Haley offers two primary versions of its flagship HaleyRules engine, including one written in Java and designed for Java platforms called HaleyRules-JP, and another version that runs on specific platforms, and is called HaleyRules-SP. Both versions are designed to be very lightweight--a system supporting 1,000 rules may only occupy 1MB of space, Crnarich says. "The footprint is small, but the power is big. That's what we're known for," he says. The company, which was recently rated by Forrester Research as one of the top BRMS vendor--beating out well-known companies like Fair, Issac and iLOG in some categories, but not in overall product standings, where those two vendors are still considered market leaders--is also in the early stages of rolling out a hosted version of the product, called HaleyRules-SOA.
Haley decided to port HaleyRules-SP to run as an ILE RPG application under i5/OS at the request of one of its customers, Countrywide Home Loans. Countrywide, a well-known user of IBM's midrange gear, has used Haley Systems software for a couple of years, and as it ramped up its use of the products, Countrywide decided that its BRMS needs were best served if HaleyRules ran on the same platforms as some of its core back-office applications: i5/OS.

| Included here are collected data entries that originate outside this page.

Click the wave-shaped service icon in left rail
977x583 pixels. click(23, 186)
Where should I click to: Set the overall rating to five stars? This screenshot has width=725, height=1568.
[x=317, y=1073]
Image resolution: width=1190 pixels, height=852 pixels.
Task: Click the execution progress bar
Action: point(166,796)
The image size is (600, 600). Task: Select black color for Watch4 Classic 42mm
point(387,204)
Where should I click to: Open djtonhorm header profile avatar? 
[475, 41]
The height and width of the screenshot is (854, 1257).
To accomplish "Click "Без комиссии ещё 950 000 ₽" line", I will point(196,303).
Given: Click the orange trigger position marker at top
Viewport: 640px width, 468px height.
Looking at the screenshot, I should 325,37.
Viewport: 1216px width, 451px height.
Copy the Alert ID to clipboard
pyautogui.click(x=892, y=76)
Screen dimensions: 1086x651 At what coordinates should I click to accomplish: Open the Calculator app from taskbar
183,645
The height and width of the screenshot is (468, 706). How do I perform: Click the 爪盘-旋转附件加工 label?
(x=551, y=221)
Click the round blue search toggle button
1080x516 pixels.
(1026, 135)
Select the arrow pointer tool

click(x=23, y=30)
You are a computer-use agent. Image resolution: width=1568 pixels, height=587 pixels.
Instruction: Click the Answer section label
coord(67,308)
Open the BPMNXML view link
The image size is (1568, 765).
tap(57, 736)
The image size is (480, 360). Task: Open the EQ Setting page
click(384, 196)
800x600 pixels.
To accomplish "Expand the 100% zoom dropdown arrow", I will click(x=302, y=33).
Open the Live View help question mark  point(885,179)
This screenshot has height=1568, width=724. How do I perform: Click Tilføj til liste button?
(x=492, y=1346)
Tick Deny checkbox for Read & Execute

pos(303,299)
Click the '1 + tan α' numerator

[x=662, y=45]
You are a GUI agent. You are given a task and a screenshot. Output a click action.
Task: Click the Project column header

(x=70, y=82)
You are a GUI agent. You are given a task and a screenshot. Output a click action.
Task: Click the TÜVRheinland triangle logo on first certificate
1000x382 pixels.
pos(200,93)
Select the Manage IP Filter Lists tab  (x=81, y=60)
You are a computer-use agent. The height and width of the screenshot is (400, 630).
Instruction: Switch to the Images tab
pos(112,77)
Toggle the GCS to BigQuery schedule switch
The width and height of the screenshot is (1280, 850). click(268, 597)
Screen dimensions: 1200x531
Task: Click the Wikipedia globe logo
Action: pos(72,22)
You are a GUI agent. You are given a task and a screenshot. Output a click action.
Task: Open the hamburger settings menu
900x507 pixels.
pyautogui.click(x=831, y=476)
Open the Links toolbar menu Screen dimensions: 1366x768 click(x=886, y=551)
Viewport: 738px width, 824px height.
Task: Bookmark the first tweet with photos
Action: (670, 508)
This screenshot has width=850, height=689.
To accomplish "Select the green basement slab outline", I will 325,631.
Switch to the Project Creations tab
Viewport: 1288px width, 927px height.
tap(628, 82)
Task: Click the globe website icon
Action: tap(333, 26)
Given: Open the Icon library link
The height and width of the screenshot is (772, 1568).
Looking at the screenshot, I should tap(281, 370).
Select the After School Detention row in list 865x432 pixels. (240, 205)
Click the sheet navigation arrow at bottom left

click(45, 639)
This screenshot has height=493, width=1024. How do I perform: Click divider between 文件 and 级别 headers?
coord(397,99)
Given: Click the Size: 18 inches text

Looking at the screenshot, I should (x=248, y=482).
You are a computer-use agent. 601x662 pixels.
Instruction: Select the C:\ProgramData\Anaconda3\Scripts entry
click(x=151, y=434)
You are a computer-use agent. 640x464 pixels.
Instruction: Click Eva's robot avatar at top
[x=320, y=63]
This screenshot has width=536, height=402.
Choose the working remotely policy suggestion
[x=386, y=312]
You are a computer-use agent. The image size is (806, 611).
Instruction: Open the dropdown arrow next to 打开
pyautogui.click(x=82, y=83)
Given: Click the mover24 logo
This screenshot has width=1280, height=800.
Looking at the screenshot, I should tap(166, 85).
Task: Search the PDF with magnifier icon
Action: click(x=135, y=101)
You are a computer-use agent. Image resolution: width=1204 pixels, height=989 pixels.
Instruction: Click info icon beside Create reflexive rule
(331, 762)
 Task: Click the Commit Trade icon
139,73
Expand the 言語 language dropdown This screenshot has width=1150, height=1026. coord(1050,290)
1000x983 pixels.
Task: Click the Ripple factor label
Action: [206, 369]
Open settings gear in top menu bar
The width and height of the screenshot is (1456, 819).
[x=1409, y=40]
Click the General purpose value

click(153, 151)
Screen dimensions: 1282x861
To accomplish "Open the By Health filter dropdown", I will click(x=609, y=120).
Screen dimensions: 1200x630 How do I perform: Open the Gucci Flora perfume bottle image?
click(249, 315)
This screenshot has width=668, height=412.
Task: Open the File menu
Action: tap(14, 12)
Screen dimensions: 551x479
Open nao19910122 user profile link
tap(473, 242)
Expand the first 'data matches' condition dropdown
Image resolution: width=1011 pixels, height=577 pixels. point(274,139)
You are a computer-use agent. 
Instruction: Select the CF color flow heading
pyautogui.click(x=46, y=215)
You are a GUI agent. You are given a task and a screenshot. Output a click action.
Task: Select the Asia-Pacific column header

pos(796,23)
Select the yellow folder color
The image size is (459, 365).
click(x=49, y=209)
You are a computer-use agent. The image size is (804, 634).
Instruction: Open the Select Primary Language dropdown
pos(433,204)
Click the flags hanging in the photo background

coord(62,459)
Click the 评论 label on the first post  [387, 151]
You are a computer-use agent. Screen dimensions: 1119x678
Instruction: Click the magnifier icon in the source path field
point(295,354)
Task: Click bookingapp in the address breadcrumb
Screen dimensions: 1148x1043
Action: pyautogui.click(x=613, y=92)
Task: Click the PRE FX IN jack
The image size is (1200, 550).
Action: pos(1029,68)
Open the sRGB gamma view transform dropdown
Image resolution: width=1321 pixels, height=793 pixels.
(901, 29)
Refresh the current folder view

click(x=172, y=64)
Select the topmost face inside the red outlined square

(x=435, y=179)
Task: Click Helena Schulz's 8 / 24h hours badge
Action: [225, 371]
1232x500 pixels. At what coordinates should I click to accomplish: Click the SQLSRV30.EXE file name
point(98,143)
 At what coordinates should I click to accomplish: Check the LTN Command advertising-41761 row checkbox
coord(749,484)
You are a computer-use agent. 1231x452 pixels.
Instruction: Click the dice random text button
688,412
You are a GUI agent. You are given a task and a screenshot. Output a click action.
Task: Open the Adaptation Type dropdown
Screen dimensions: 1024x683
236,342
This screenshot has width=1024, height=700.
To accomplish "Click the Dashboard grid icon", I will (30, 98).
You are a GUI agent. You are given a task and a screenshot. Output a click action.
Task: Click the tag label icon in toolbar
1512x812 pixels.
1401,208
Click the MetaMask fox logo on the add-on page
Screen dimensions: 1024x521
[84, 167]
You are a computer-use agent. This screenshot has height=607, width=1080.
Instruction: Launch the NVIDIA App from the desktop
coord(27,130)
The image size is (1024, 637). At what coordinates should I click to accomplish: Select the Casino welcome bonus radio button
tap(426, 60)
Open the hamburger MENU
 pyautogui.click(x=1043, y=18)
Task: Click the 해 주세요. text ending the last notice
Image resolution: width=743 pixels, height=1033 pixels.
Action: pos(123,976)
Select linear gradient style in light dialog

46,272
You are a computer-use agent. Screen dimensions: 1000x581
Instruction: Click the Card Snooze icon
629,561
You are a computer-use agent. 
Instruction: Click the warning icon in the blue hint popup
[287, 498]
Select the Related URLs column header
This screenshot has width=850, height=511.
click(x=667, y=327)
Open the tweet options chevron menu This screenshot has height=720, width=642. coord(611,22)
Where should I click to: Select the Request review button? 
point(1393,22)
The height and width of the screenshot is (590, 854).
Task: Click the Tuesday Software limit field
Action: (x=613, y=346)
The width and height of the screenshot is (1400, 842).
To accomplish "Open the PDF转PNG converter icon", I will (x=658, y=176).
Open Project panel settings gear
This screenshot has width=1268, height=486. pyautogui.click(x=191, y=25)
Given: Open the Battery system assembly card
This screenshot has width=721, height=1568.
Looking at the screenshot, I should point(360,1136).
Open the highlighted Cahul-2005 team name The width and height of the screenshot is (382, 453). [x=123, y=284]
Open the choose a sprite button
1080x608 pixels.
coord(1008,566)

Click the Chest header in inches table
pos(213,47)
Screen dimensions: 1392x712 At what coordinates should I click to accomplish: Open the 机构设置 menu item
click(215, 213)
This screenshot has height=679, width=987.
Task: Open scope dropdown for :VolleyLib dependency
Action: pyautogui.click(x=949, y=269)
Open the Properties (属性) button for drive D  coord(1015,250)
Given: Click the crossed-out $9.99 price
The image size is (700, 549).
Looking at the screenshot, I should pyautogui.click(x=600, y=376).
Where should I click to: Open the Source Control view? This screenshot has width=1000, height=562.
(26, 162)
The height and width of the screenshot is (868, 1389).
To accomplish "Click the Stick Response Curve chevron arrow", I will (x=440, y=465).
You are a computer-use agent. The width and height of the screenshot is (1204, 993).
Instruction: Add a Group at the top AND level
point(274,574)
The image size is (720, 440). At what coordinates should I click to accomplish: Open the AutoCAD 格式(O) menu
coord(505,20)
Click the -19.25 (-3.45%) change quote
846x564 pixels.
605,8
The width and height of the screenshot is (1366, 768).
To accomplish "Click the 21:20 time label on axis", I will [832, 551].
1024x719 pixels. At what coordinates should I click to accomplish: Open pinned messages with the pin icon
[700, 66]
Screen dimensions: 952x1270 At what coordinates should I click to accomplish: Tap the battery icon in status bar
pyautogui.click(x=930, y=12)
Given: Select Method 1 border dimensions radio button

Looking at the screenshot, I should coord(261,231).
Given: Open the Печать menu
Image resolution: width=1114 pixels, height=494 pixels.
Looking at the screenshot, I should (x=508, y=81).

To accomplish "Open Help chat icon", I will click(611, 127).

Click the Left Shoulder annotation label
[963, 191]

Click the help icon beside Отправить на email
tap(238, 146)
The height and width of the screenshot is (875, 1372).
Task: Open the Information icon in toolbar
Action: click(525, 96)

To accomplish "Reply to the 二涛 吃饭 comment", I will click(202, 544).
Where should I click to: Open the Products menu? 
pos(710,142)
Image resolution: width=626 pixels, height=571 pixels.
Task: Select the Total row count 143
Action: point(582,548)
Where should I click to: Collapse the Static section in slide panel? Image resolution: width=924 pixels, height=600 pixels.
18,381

Last week, Haley announced the general availability of HaleyRules version 5.4, which introduced support for i5/OS. Crnarich is hopeful about the new market for i5/OS-based BRMS software. "We think it's a good market to support," he says. The IBM business partner is also considering applying for ServerProven status from IBM, which will gain it additional visibility into the OS/400 and i5/OS community.
HaleyRules 5.4 is available now. The HaleyAuthority authoring tool starts at about $3,000 for a development and test environment, while the HaleyRules BRMS engine starts at about $15,000. For more information, visit www.haley.com.
This article has been corrected. Haley Systems was one of the top ranked BRMS vendors in a recent report from Forrester Research, not the top performer, as the article originally stated. IT Jungle regrets the error.